The Soft Cake Emilia is a delicate, soft cake with a buttery lemon aroma: a cake to enjoy in its simplicity or accompanied by ice cream. Yes, because soft but dry cakes, meaning not filled with any cream, I like to serve with ice cream or if you want to stay lighter with Greek yogurt that has the perfect consistency to form scoops with an ice cream scoop. Why is it called Soft Cake Emilia? Because the recipe is from Aunt Emilia. You can find it in the book “Recipes my way” by Simona Galimberti. And I wanted to make it in memory of a beautiful friendship.
Not to be missed

- Difficulty: Easy
- Cost: Cheap
- Preparation time: 20 Minutes
- Cooking methods: Oven, Electric oven
- Cuisine: Italian
- Seasonality: All seasons
Ingredients
- 4 eggs
- 1 1/4 cups sugar
- 2 cups cornstarch
- 1/2 cup rice oil (or any other seed oil of your choice)
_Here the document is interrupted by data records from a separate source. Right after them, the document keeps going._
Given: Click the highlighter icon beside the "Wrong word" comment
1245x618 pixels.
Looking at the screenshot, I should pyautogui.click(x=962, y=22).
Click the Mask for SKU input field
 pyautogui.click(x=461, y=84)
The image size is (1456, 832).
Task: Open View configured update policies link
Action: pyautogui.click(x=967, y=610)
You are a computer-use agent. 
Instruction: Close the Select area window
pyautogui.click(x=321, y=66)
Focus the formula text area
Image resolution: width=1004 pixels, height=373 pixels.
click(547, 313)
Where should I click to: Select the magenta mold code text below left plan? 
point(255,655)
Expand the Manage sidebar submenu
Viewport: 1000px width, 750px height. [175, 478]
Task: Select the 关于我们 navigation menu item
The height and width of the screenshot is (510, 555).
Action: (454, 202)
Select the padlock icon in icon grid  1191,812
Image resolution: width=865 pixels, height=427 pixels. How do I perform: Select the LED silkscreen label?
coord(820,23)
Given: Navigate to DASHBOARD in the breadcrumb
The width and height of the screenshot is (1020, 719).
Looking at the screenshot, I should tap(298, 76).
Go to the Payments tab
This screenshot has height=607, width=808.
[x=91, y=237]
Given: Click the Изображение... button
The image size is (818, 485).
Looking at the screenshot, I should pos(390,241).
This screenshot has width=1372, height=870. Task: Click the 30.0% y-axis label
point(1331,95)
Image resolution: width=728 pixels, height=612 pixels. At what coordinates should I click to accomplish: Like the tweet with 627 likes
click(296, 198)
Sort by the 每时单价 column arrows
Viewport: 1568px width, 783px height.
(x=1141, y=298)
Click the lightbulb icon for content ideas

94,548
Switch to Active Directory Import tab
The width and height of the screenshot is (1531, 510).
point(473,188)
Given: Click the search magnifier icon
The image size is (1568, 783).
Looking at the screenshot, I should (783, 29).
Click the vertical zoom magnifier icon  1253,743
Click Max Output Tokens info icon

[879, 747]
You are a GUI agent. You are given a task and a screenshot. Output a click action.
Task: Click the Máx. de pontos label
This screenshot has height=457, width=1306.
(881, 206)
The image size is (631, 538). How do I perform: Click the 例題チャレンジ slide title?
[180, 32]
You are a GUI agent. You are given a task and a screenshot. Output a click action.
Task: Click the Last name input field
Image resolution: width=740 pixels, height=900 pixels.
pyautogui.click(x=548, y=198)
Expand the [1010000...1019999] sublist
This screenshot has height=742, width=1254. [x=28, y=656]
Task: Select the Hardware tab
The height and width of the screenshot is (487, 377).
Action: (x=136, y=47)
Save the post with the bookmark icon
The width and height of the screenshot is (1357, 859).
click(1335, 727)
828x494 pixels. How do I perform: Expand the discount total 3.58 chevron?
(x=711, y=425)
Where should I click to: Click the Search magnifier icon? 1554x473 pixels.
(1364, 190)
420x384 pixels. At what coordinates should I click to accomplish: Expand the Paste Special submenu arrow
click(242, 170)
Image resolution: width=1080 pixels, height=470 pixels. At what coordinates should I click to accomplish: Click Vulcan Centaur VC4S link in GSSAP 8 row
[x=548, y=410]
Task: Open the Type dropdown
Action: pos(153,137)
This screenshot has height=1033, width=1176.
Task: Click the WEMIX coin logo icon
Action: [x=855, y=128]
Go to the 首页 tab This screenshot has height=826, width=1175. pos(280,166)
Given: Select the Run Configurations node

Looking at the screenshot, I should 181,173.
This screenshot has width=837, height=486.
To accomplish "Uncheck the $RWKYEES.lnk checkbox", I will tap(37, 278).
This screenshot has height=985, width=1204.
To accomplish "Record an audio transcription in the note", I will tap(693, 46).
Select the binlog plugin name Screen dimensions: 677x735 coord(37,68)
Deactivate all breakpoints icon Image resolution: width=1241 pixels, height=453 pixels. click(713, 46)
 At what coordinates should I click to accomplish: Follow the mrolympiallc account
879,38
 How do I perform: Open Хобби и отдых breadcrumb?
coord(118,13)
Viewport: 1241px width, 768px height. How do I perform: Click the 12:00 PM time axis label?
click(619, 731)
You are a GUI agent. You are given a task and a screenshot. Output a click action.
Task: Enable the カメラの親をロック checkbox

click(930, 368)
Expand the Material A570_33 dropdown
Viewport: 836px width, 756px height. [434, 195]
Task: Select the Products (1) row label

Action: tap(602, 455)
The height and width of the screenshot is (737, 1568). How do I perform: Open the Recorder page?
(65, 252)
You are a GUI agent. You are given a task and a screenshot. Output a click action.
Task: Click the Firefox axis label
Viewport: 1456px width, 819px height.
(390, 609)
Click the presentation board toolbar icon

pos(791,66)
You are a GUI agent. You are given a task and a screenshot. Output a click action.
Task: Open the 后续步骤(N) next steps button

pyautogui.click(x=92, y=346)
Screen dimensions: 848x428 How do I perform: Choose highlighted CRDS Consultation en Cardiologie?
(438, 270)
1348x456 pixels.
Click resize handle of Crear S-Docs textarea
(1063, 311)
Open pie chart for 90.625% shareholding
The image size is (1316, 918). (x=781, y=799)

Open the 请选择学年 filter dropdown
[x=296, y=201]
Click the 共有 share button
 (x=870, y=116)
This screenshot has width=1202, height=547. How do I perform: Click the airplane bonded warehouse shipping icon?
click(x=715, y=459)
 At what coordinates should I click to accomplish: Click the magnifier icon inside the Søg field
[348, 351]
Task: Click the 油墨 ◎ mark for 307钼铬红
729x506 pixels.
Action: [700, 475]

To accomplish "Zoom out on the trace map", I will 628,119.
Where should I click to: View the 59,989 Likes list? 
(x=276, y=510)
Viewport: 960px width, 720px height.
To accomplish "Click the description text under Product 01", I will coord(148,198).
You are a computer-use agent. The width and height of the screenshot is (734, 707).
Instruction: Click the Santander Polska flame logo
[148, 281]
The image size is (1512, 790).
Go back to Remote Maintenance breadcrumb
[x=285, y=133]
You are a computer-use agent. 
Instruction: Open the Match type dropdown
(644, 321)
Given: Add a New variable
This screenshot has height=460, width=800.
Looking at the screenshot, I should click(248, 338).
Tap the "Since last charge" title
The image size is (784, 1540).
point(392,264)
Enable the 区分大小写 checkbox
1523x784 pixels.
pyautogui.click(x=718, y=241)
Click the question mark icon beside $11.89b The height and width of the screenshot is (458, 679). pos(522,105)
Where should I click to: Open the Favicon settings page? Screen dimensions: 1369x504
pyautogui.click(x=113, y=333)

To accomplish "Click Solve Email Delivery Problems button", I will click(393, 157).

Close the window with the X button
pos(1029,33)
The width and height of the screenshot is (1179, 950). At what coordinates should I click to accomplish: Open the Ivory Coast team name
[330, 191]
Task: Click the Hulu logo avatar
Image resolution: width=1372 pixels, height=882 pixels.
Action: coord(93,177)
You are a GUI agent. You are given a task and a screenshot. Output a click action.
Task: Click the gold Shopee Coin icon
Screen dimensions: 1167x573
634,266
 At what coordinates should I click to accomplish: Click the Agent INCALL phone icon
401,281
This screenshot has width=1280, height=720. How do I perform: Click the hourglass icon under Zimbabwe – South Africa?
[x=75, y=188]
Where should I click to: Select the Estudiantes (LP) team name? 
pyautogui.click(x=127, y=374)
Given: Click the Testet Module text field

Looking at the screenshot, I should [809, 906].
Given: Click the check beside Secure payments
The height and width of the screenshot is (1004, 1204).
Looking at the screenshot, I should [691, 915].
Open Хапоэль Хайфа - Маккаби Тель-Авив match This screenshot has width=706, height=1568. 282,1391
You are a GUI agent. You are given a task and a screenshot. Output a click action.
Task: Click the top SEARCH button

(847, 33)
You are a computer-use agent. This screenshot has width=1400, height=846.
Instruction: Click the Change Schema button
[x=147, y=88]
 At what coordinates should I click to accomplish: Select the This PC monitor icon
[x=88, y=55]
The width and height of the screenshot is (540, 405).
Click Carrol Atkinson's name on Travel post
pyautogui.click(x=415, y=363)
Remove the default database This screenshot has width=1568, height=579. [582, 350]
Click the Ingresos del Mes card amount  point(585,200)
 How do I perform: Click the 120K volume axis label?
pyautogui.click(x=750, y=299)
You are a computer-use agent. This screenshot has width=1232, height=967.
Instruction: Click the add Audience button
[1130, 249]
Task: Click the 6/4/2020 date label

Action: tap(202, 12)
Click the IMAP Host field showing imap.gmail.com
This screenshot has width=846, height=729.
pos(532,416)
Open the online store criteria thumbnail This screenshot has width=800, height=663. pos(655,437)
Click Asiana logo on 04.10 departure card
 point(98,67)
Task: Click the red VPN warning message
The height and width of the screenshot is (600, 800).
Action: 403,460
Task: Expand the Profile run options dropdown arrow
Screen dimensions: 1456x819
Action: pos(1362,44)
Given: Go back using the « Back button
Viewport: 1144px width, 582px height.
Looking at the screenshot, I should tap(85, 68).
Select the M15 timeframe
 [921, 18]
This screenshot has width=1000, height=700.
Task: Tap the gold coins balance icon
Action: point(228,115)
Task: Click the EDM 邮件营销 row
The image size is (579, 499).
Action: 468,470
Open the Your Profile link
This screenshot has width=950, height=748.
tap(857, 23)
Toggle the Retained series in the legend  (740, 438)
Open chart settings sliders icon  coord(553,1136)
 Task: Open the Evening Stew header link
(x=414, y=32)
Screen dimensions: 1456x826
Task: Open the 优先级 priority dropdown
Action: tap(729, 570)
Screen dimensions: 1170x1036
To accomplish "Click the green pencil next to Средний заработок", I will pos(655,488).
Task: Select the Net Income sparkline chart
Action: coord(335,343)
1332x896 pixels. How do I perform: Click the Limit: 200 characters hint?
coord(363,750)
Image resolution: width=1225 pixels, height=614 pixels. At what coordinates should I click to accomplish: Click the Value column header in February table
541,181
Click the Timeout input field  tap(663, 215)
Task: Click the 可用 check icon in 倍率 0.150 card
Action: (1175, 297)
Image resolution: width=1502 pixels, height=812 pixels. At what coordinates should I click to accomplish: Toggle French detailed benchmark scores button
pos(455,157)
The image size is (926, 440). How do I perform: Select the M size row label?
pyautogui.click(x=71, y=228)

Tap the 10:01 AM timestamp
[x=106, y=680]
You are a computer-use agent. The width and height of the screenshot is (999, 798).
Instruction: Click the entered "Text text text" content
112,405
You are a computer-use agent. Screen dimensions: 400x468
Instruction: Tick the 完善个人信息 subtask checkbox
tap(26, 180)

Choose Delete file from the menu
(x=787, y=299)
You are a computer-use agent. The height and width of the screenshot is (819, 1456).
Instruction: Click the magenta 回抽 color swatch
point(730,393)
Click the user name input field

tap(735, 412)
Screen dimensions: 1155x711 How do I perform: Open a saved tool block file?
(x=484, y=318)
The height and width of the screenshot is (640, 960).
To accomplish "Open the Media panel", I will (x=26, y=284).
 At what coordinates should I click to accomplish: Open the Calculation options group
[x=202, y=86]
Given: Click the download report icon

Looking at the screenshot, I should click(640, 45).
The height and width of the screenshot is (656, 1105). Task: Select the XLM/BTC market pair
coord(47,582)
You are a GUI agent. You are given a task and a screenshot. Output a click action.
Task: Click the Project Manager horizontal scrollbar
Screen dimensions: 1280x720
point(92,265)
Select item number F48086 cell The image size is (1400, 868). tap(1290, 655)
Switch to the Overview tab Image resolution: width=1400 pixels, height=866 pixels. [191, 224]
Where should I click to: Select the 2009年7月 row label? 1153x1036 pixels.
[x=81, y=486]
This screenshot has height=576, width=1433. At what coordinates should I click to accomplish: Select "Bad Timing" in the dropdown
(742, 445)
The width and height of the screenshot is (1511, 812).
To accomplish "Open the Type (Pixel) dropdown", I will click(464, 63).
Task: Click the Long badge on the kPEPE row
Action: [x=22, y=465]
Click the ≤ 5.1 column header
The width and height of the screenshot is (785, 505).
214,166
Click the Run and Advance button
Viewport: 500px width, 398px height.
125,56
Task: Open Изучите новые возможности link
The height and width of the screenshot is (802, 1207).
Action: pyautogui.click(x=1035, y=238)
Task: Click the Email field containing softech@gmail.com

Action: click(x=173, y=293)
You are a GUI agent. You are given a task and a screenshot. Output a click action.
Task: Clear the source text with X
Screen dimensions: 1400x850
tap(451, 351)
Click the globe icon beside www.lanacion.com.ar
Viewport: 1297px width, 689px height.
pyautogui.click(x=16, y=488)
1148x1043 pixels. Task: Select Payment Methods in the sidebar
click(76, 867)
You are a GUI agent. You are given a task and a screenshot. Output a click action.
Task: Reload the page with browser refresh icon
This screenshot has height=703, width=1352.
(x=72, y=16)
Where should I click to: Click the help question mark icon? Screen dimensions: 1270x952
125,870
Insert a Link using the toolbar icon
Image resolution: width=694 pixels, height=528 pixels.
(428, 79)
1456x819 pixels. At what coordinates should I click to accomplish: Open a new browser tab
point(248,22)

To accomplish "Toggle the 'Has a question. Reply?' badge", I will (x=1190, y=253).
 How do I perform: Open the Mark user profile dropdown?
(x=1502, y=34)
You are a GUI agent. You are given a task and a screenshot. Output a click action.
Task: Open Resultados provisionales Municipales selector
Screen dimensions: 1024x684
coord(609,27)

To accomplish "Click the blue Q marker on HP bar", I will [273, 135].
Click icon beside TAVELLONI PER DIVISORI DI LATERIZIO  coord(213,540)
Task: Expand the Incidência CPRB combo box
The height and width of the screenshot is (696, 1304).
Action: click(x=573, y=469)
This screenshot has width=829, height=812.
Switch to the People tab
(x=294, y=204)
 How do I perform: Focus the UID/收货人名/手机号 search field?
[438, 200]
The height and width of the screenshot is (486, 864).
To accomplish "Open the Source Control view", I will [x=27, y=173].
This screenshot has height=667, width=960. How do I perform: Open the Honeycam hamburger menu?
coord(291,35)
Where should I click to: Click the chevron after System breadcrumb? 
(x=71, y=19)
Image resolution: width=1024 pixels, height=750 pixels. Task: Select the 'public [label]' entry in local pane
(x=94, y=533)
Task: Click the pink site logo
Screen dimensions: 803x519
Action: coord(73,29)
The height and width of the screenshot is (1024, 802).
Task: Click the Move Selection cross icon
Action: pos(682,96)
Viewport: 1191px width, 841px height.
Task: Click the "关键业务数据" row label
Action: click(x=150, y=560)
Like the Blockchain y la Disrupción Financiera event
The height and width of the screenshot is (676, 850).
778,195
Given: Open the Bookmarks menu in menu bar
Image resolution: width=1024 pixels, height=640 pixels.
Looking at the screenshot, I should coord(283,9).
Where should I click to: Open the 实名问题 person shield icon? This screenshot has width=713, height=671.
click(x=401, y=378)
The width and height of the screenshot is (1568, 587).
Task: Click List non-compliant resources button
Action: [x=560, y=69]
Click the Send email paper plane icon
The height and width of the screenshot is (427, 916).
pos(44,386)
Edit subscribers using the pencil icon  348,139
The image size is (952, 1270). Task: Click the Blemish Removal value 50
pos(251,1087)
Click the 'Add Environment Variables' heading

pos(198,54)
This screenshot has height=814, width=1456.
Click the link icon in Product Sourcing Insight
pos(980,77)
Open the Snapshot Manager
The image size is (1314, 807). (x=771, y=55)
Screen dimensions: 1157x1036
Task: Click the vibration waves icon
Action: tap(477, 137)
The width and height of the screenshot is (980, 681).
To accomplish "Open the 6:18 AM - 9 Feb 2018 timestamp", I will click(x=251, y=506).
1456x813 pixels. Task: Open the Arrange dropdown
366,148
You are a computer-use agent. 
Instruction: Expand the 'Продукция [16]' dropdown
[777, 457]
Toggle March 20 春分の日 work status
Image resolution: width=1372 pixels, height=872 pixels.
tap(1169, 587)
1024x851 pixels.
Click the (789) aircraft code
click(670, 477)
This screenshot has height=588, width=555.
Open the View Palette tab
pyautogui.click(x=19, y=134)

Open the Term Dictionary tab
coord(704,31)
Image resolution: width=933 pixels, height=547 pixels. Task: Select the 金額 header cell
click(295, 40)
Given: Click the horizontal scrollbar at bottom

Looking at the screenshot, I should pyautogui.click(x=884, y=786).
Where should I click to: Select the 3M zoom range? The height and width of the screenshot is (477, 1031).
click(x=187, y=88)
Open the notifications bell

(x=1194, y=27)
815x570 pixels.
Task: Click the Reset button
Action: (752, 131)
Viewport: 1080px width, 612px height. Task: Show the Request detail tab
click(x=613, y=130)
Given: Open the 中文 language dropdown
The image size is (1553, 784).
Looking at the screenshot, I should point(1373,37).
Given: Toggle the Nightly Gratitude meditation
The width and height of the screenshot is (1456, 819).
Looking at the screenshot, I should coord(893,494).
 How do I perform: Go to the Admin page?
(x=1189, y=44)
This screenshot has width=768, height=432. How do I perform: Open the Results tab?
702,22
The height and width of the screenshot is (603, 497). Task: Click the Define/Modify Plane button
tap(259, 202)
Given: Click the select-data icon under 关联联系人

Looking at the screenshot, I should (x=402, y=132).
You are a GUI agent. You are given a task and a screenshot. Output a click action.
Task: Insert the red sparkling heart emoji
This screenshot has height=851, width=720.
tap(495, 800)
- 1 packet vanilla-flavored baking powder
Tools
- 1 Springform pan 10 inches
- 1 Reusable parchment paper mat
- 1 Kitchen Aid Artisan Mixer
- 1 Cake tester
Steps
Preheat the oven to 350 °F. Line a 10-inch springform pan with parchment paper or with the appropriate reusable mats or if you prefer, you can butter and flour it. In the mixing bowl or with electric beaters, whip the eggs with the sugar for at least ten to fifteen minutes (this is necessary to obtain a soft cake). Add the sifted cornstarch with the baking powder and the rice oil (or another seed oil of your choice). Bake in the oven at 350 °F for 35/40 minutes. Check the baking after 30 minutes, and if necessary, cover the cake with a sheet of aluminum foil so it doesn’t darken on top. Always check for doneness with a skewer before taking the cake out of the oven. When it’s ready, remove it from the pan, let it cool before sprinkling it with powdered sugar and serving.